• **Task instructions**
Reproduce the listing word for word, from its first line through the line that contains "click(x=36, y=670)", and include both of those lines.

(Target pointing data)
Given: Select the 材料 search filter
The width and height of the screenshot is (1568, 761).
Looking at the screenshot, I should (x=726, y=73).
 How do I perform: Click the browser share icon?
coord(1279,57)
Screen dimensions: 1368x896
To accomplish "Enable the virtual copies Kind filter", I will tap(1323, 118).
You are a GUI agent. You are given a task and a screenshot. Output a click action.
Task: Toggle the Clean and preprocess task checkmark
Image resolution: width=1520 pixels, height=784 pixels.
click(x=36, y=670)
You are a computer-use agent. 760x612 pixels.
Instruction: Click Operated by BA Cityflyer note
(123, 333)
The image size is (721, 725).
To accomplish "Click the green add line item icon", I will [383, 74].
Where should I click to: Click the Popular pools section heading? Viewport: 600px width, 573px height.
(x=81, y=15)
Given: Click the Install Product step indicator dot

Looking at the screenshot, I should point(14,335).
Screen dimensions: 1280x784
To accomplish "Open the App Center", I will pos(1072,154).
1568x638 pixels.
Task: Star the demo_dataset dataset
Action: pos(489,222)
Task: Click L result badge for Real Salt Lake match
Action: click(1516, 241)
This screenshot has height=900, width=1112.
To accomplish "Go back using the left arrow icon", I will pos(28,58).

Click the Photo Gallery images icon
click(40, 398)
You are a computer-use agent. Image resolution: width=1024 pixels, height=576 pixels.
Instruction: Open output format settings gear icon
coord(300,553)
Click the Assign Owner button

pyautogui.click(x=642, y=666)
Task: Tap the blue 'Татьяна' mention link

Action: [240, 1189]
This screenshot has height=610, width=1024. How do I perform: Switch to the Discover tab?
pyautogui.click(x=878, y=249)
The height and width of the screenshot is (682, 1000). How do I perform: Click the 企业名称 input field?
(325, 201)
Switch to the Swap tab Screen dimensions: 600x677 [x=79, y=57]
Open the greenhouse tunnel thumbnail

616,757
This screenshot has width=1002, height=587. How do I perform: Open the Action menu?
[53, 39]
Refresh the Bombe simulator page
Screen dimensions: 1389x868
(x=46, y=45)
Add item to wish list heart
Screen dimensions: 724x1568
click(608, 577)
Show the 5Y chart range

• **Response for this exercise**
Given: Select the 材料 search filter
The width and height of the screenshot is (1568, 761).
Looking at the screenshot, I should (x=726, y=73).
 How do I perform: Click the browser share icon?
coord(1279,57)
Screen dimensions: 1368x896
To accomplish "Enable the virtual copies Kind filter", I will tap(1323, 118).
You are a GUI agent. You are given a task and a screenshot. Output a click action.
Task: Toggle the Clean and preprocess task checkmark
Image resolution: width=1520 pixels, height=784 pixels.
click(x=36, y=670)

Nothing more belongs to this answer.